[Stored records]
------------
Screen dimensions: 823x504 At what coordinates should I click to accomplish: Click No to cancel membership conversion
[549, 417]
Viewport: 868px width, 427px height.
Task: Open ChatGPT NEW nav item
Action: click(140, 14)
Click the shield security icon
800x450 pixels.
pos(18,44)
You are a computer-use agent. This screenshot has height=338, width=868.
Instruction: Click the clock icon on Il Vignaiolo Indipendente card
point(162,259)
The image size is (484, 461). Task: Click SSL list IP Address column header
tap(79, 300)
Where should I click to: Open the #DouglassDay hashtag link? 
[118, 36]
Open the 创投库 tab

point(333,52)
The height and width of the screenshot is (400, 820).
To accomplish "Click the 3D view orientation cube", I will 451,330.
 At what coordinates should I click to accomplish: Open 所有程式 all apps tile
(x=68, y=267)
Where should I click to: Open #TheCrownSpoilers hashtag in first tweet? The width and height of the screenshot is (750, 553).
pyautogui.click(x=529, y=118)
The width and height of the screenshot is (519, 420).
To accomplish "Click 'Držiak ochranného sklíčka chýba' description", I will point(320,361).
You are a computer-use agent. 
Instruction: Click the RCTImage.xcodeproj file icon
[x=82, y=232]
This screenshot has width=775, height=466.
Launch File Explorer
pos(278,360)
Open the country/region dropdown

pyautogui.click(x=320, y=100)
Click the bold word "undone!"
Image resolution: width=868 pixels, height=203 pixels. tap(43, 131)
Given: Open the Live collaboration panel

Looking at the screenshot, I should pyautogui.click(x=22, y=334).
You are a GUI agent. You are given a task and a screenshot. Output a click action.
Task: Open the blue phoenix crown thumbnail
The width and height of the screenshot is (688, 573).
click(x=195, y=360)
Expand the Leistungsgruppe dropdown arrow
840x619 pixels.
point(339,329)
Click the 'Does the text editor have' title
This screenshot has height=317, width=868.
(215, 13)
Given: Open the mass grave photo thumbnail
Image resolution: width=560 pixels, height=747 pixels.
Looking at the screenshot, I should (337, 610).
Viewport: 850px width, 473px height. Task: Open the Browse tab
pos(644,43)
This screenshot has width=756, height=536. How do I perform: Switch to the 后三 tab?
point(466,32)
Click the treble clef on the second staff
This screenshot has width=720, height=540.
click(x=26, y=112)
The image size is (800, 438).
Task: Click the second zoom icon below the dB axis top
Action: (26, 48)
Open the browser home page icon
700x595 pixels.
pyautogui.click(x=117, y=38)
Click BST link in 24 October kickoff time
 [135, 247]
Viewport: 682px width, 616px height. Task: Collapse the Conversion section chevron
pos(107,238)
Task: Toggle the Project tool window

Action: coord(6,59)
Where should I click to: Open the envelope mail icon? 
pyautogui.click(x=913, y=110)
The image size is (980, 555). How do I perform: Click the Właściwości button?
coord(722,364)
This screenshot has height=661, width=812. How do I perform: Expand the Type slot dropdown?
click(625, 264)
------------
* _Your objective_:
Lines that contain "thumbnail" are to be copied from the records above.

* _Exercise solution_:
Task: Open the blue phoenix crown thumbnail
Given: Open the mass grave photo thumbnail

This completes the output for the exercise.